*WORK TO BE COMPLETED*.
Print every item below word for word, leaving out the pictures.
┄┄┄┄┄┄┄┄┄┄
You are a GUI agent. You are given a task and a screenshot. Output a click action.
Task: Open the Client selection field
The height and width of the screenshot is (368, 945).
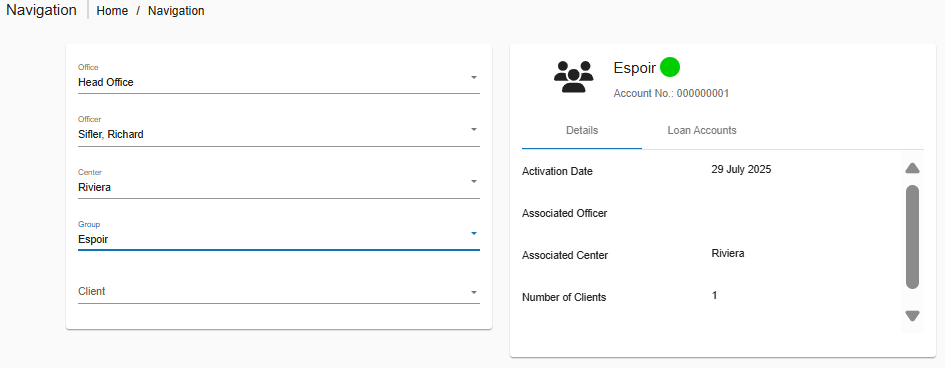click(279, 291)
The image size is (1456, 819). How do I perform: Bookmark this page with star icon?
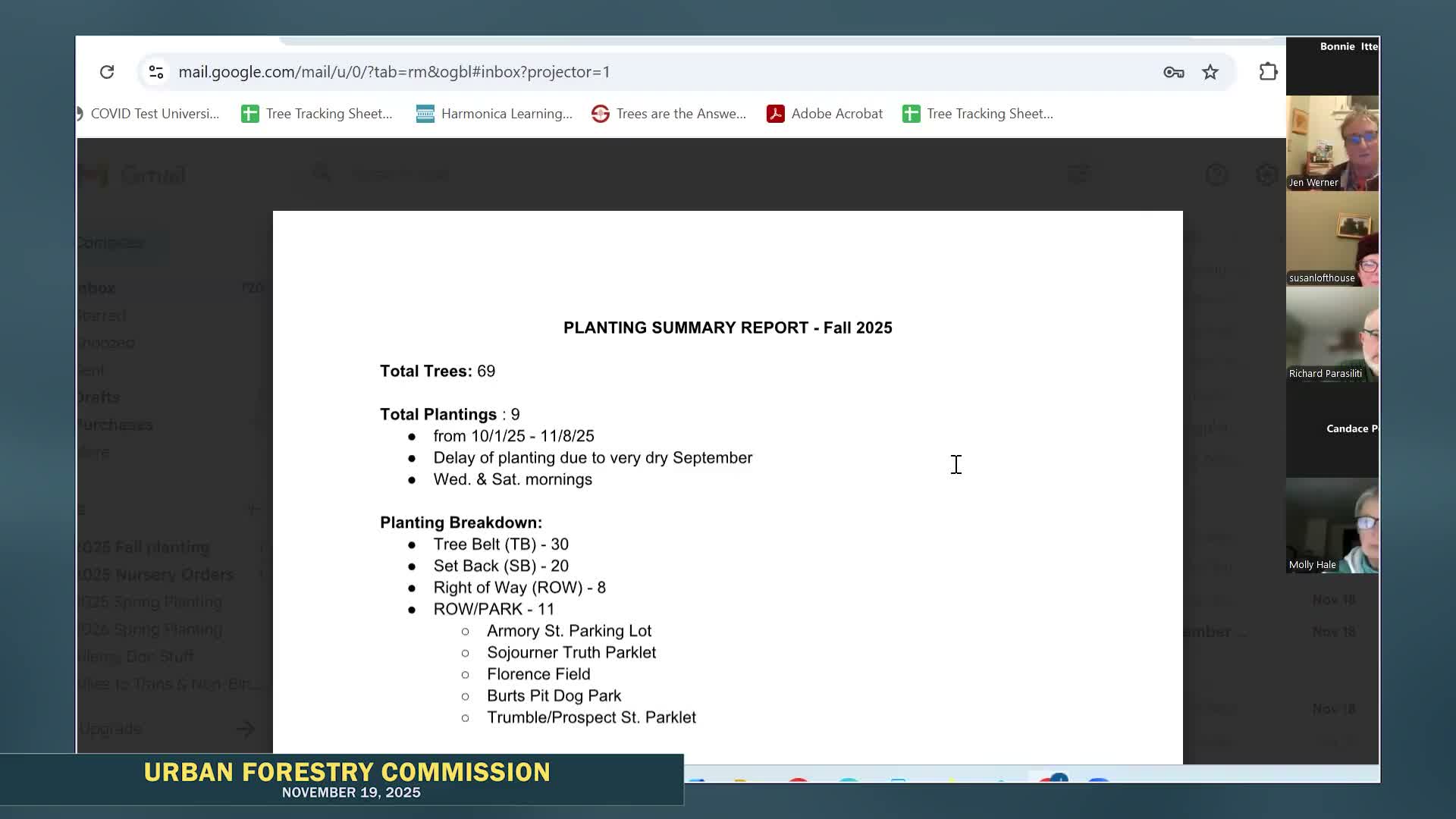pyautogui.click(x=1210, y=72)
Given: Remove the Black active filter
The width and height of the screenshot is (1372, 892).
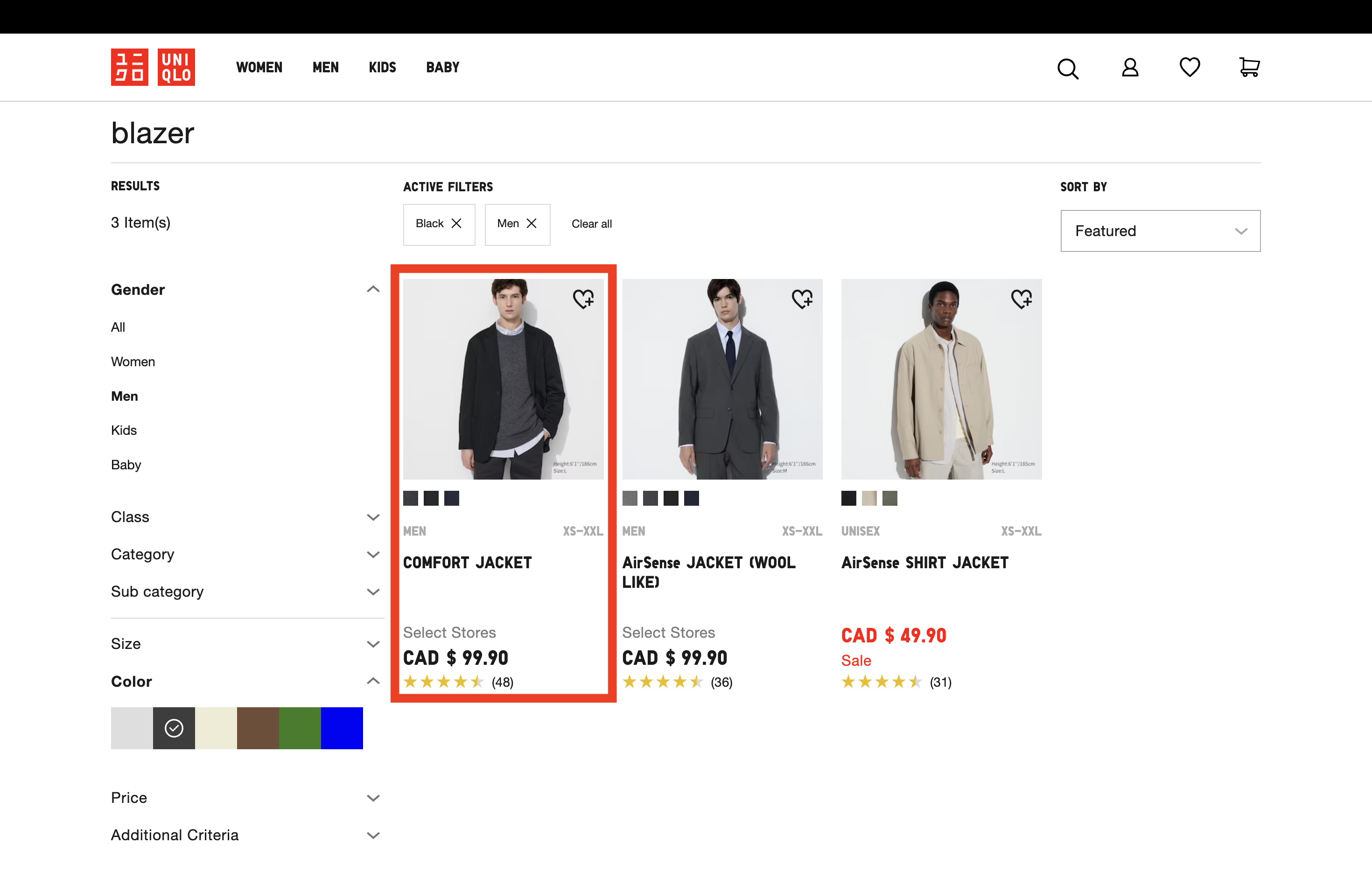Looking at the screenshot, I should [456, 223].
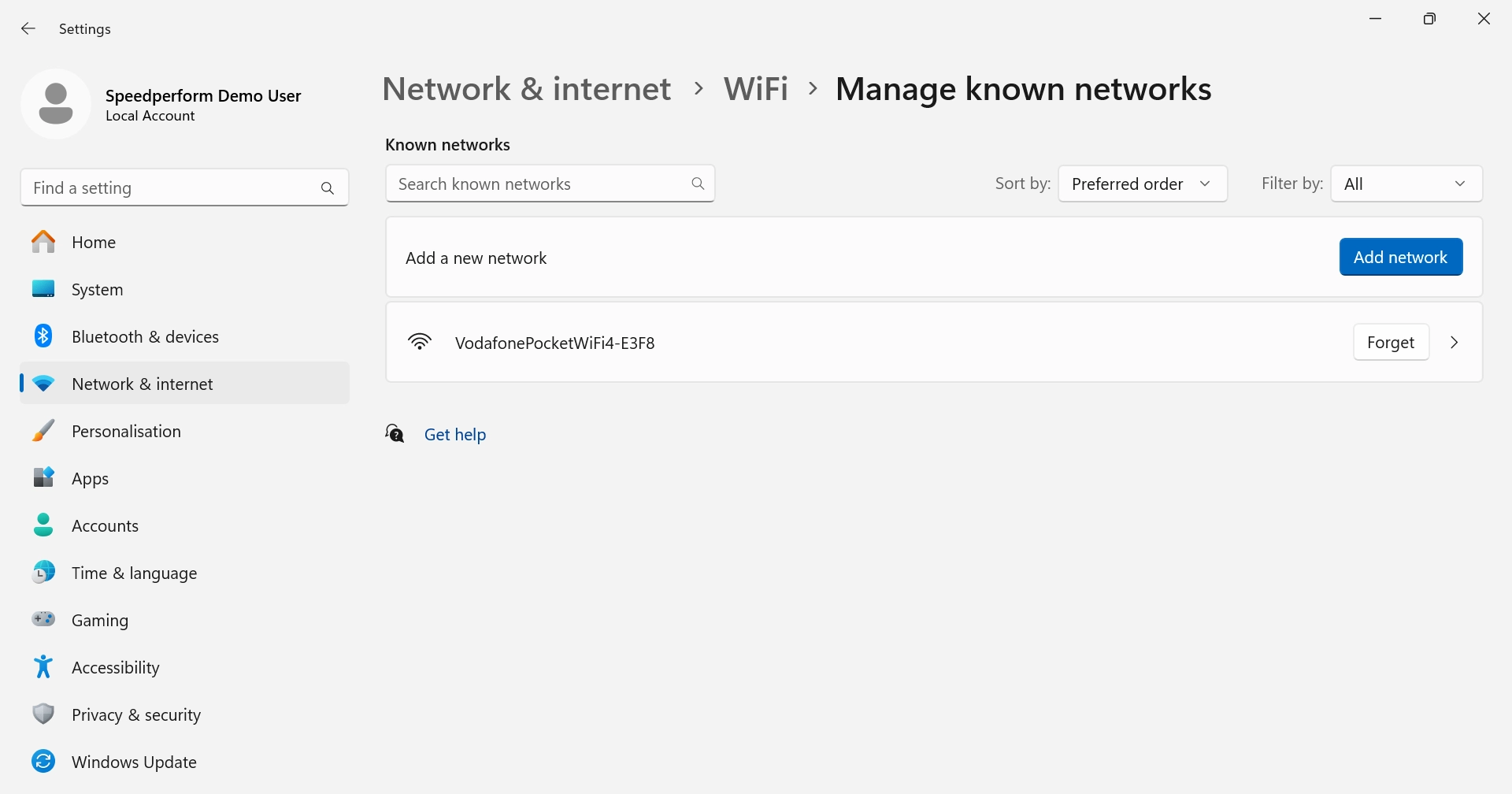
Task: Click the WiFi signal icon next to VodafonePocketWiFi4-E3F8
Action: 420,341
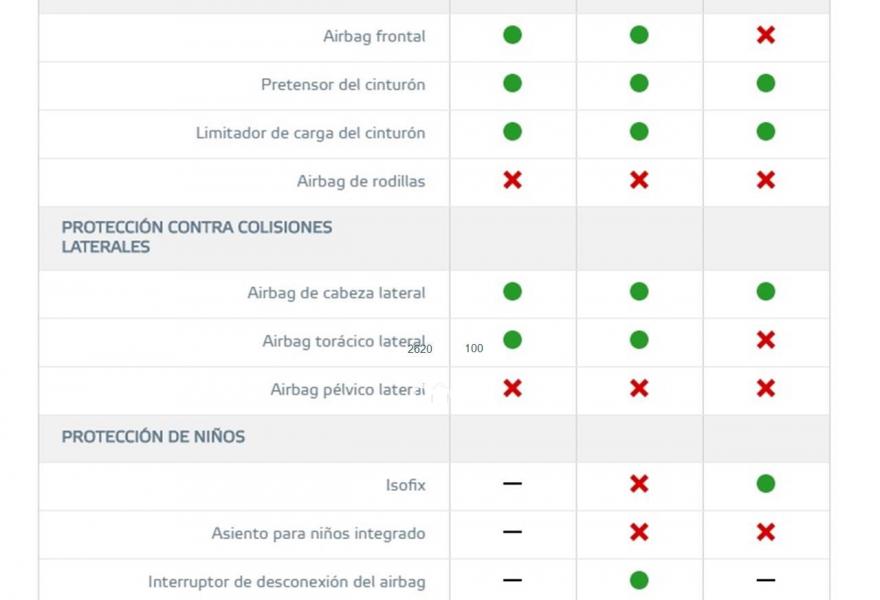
┄┄┄┄┄┄┄┄┄┄
*WRITTEN RESPONSE*.
You are a GUI agent. You are given a task and a screenshot. Output a click action.
Task: Open the Client selection field
The height and width of the screenshot is (368, 945).
click(279, 291)
The image size is (1456, 819). How do I perform: Bookmark this page with star icon?
pyautogui.click(x=1210, y=72)
Given: Remove the Black active filter
The width and height of the screenshot is (1372, 892).
Looking at the screenshot, I should [456, 223].
Task: Click the WiFi signal icon next to VodafonePocketWiFi4-E3F8
Action: 420,341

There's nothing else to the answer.